Falling

Viggo Mortensen’s directorial debut, Falling details the complicated relationship between an abusive father (Lance Henriksen’s Willis) and his now-adult son (Mortensen’s John). It’s clear immediately that Mortensen has managed to craft a well-made, exceedingly well acted piece of work, and it’s clear, certainly, that the first-time filmmaker has elicited seriously impressive performances from himself and his various cast members – with, especially, Henriksen’s commanding turn mesmerizing and hypnotic even when the picture itself isn’t. There’s little doubt, then, that Falling‘s undoing is a lamentably generic narrative that grows less and less compelling as time progresses, as Mortensen, working from his own screenplay, delivers a repetitive midsection that offers exceedingly little in terms of surprises or attention-grabbing elements – with the bulk of the picture essentially following a pattern wherein Willis says or does something awful and John exasperatingly attempts to ignore it.

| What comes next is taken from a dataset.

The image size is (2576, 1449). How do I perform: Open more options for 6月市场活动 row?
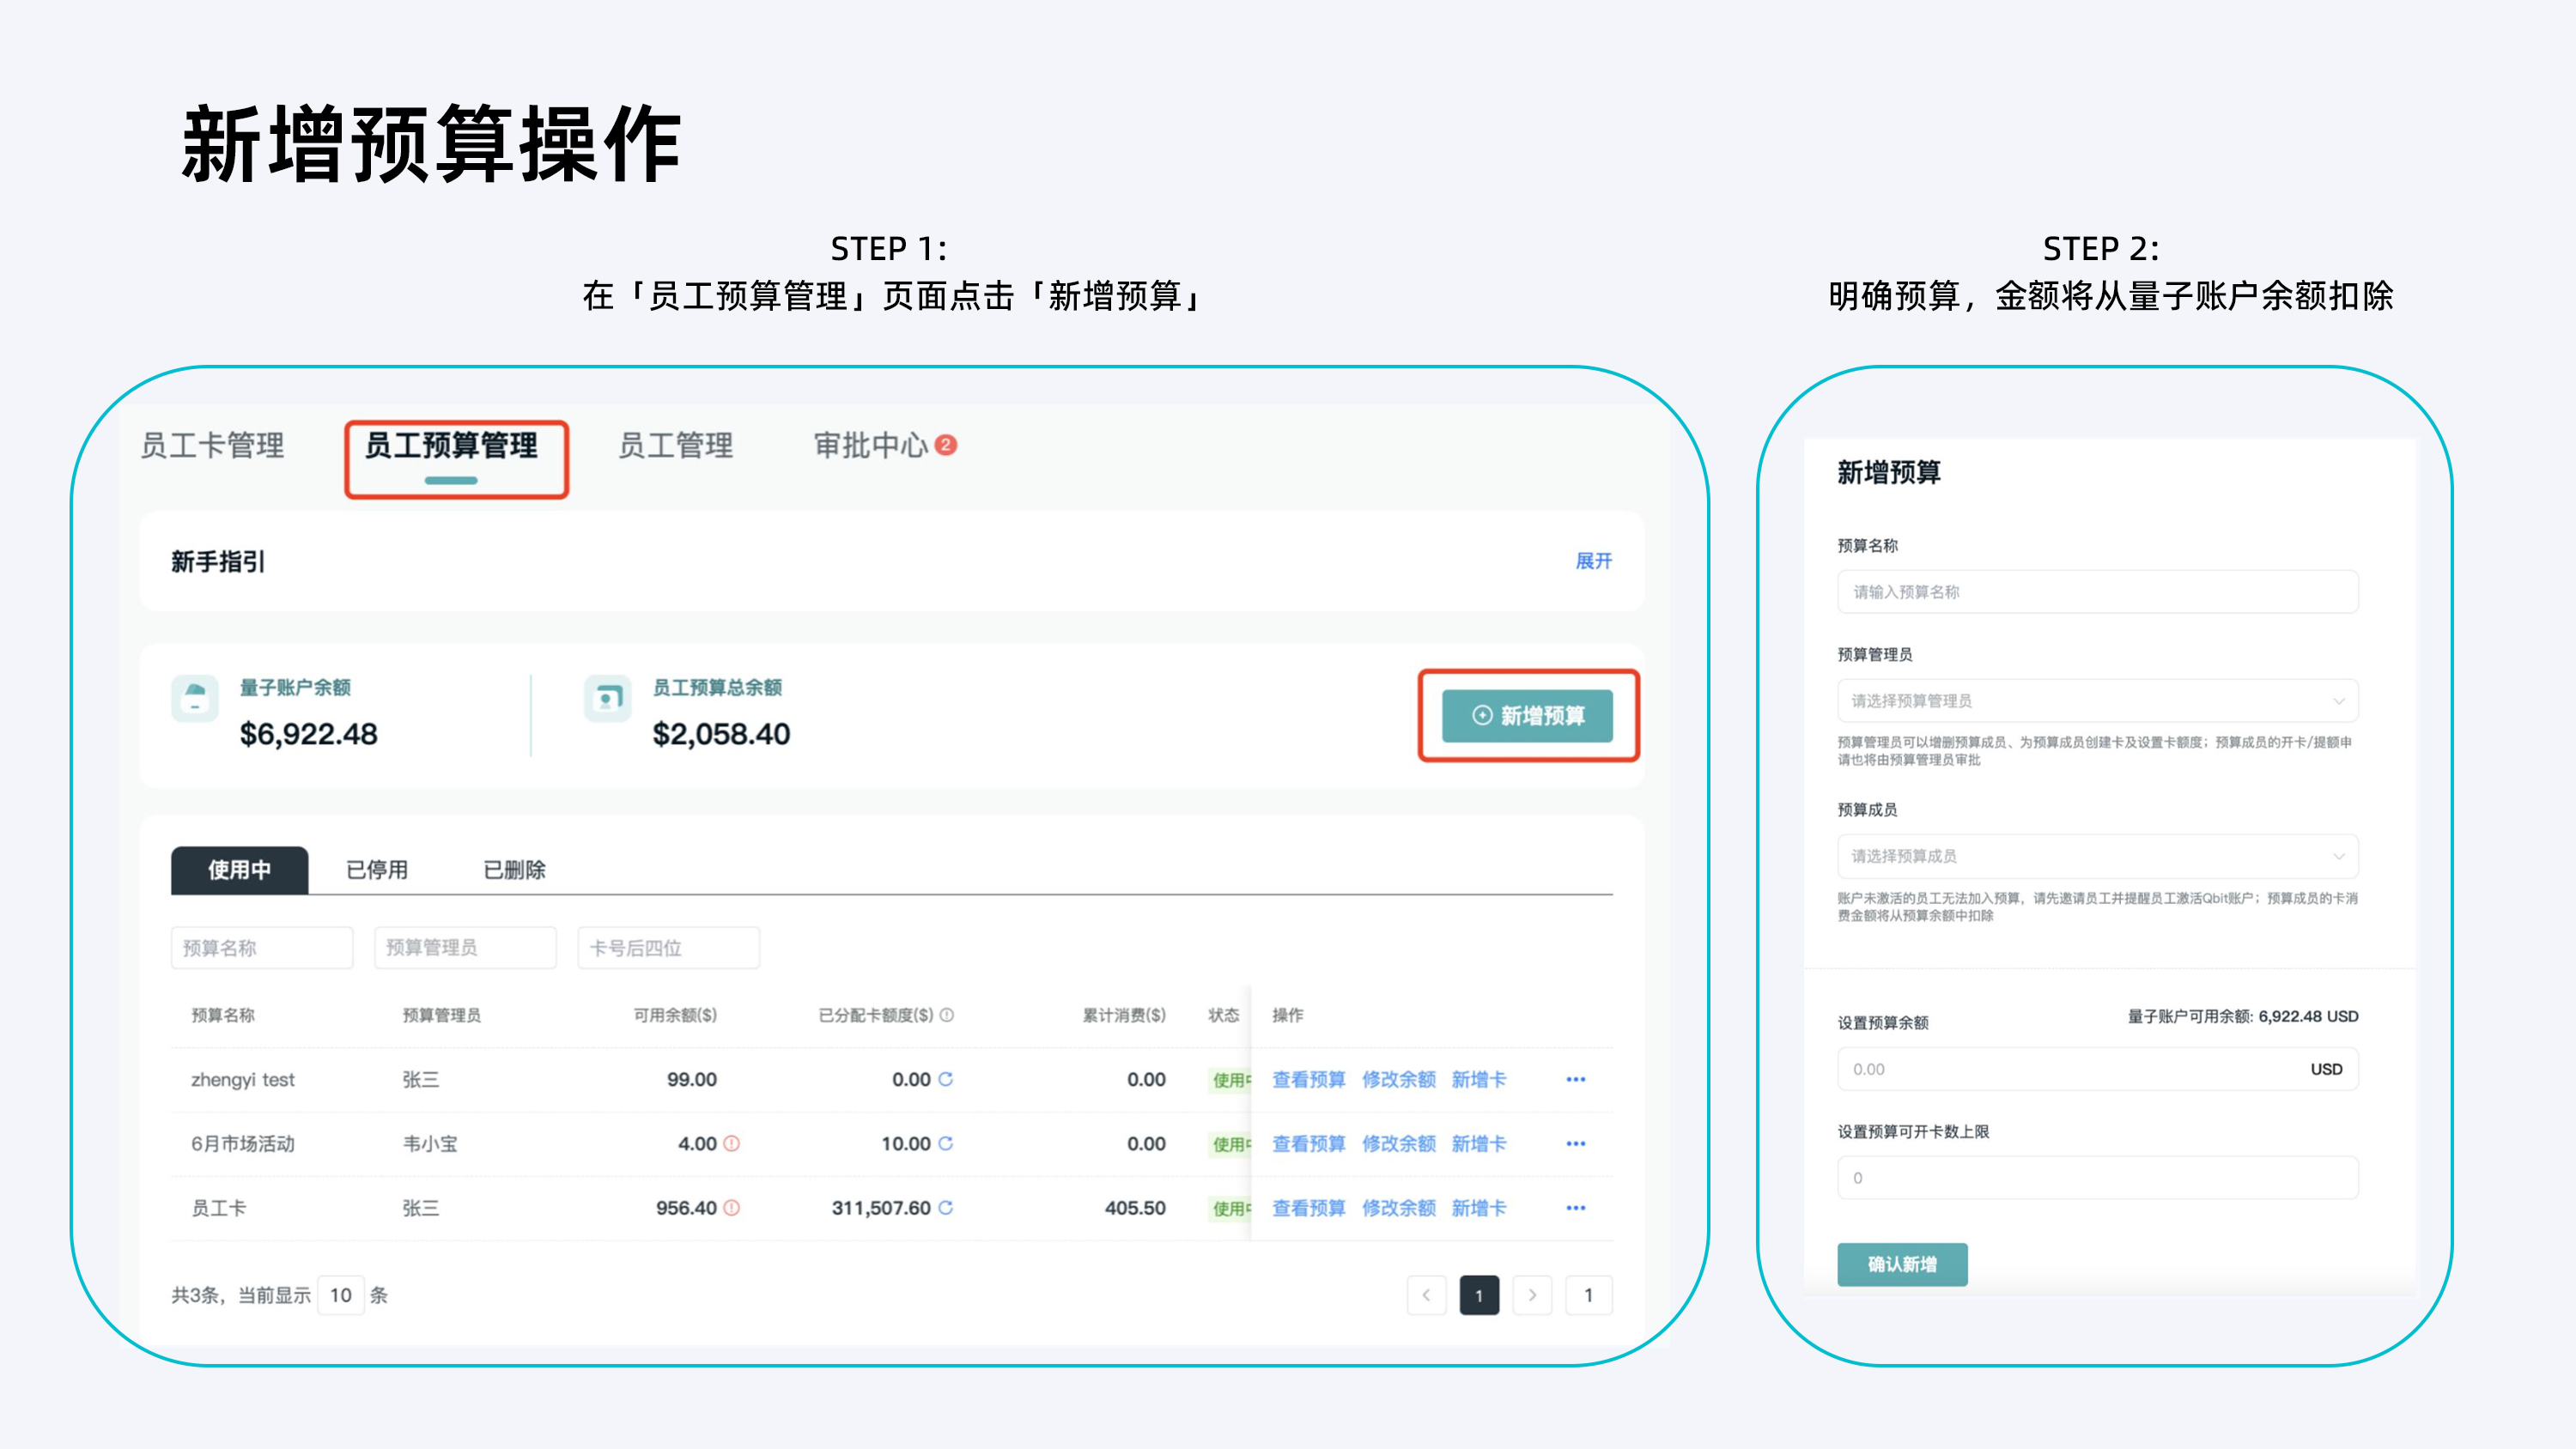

It gets to a point, perhaps inevitably, where one can’t help but wonder why John doesn’t just cut ties with the hateful old man, and it’s clear, certainly, that the third act’s heated confrontation is hardly able to pack the cathartic punch that Mortensen has obviously intended – which ultimately confirms Falling‘s place as a well-intentioned yet mostly ineffective first feature from an otherwise talented performer.